No terceiro dia, a exaustão havia se transformado em um transe transcendental. Seungmin não sentia mais vergonha ou cansaço; ele sentia apenas o toque dos mestres. Ele passara a noite amarrado aos pés da cama, e quando o sol nasceu, ele foi levado para o banho.

Mesmo sob o chuveiro, não houve descanso. Chan e Changbin o lavaram com uma atenção meticulosa, mas a limpeza logo se transformou em mais uma sessão de uso. Contra os azulejos frios e sob a água quente, Seungmin foi preenchido novamente, seus gemidos se misturando ao som da água caindo.

— Você vai sentir falta disso quando os outros voltarem, não vai? — perguntou Changbin, enquanto secava o corpo de Seungmin com uma toalha felpuda, tratando-o agora com uma doçura quase dolorosa.

— Eu vou contar os minutos até ficarmos sozinhos de novo — confessou Seungmin, encostando a testa no ombro de Changbin. — Eu pertenço a vocês. Em qualquer lugar, mas especialmente aqui.

— Você é um bom garoto, Seungmin — disse Chan, aproximando-se para dar um beijo casto em seus lábios, um contraste gritante com a brutalidade das horas anteriores. — O melhor que poderíamos desejar.

Nas últimas horas antes do retorno dos outros membros, o ritmo desacelerou. Eles ficaram deitados na cama, Seungmin aninhado entre os dois, ainda nu, sentindo o calor dos corpos que o haviam dominado.

— Está na hora de vestir você — disse Chan, com um suspiro de pesar, vendo o relógio marcar o fim do prazo. — O boneco vai ter que voltar a ser o vocalista do Stray Kids.

— Mas as marcas... — Seungmin apontou para os hematomas e as marcas de mordidas em seus ombros e coxas.

— O maquiador vai ter trabalho — riu Changbin —, mas nós sabemos o que está por baixo dessas roupas.
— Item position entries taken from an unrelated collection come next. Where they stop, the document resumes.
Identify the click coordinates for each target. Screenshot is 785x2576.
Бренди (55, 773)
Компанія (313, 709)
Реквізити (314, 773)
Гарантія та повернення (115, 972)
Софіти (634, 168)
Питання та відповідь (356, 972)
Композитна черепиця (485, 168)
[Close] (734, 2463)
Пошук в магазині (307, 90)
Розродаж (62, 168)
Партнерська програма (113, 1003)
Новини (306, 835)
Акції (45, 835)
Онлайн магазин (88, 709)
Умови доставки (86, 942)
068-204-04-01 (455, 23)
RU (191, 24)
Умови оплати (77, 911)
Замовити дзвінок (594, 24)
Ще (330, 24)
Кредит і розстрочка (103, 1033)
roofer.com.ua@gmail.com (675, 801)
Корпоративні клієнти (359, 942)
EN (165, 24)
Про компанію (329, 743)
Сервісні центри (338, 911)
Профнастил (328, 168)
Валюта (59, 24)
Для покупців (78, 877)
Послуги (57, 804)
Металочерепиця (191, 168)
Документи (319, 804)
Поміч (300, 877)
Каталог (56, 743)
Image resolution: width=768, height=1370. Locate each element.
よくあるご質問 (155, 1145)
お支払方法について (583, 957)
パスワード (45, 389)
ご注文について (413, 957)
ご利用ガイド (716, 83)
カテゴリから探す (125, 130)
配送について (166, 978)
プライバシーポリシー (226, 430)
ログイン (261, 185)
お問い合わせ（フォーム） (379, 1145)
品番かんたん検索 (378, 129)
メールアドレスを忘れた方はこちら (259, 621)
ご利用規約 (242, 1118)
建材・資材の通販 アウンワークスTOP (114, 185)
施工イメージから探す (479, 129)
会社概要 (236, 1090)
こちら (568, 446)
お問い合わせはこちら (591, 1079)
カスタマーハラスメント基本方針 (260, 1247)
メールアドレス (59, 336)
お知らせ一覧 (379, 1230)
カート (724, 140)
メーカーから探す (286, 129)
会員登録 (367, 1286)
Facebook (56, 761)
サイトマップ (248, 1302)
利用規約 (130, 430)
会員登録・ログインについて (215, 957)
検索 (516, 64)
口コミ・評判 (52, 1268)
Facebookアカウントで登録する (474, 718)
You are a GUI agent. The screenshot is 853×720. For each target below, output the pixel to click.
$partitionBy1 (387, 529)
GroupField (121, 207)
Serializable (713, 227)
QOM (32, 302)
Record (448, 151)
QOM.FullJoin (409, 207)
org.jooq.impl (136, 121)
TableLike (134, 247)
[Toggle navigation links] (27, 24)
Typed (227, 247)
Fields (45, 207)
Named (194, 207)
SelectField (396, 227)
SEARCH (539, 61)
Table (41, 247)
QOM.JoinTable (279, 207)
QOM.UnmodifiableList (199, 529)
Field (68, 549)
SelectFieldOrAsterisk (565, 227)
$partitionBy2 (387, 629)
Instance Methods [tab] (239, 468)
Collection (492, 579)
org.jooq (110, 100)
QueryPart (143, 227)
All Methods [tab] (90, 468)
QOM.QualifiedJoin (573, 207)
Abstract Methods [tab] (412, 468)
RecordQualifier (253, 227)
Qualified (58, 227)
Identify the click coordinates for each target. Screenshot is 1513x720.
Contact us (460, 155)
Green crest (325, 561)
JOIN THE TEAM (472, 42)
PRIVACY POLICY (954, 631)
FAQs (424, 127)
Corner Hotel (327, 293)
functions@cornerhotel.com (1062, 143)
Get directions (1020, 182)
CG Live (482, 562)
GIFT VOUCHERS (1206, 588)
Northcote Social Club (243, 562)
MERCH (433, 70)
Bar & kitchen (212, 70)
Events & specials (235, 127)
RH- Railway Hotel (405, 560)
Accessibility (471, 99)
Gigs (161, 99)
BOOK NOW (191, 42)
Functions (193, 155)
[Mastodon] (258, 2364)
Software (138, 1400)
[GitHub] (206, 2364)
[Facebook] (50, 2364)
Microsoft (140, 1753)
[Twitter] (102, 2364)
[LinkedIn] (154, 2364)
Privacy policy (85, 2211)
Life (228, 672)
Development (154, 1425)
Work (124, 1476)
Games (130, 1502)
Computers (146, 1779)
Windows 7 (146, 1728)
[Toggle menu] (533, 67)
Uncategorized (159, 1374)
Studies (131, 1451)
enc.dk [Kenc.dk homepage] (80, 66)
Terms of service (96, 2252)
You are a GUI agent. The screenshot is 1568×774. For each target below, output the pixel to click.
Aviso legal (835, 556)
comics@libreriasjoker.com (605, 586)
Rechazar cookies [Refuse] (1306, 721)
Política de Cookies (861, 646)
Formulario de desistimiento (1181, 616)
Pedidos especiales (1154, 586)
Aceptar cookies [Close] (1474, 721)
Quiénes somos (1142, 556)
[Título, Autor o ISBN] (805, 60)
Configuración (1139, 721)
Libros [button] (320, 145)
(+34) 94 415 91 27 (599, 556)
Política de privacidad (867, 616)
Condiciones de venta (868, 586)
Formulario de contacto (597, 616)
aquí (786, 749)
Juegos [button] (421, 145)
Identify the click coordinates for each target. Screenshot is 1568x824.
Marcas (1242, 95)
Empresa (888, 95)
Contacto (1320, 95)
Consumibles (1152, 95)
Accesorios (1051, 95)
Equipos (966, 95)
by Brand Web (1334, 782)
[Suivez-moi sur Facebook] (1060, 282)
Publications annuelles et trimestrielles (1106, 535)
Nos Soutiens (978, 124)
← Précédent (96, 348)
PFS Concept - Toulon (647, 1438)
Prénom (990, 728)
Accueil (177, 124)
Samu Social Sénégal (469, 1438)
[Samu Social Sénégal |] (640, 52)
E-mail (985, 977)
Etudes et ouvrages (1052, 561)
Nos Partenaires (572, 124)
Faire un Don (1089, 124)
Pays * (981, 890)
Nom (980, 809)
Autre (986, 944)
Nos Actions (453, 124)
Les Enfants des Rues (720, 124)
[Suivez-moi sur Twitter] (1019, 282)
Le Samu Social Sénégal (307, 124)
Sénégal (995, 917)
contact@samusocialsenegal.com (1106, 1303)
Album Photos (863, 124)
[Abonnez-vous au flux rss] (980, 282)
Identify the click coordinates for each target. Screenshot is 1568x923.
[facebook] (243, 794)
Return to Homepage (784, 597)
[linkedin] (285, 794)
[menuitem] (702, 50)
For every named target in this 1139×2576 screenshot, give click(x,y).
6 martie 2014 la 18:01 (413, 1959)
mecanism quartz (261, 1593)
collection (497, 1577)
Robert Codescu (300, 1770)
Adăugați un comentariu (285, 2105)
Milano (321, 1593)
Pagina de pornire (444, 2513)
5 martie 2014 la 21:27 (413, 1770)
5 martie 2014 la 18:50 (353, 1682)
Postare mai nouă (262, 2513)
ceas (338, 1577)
E você também sabe.

Enquanto Seungmin vestia lentamente suas roupas, sentindo o tecido agora estranho e áspero contra sua pele hipersensível, ele olhou para Chan e Changbin. Eles pareciam calmos, satisfeitos, como predadores que haviam acabado de se banquetear.

— Obrigado, mestres — Seungmin disse, fazendo uma reverência brincalhona, mas com um fundo de verdade absoluta.

— Não nos agradeça ainda, Seungmin — Chan disse, piscando para ele enquanto arrumava o próprio cabelo. — A turnê está chegando. E os hotéis têm paredes muito mais grossas que as deste dormitório.

Seungmin sorriu, um sorriso vitorioso e sombrio. Ele sabia que, embora o feriado tivesse acabado, sua vida como o "brinquedo" favorito de Bang Chan e Changbin estava apenas começando. Ele saiu do quarto para receber os outros membros que chegavam, sentindo o peso do segredo e o calor do sêmen seco em suas coxas, caminhando com a confiança de quem sabia exatamente a quem pertencia. E ele nunca fora tão feliz.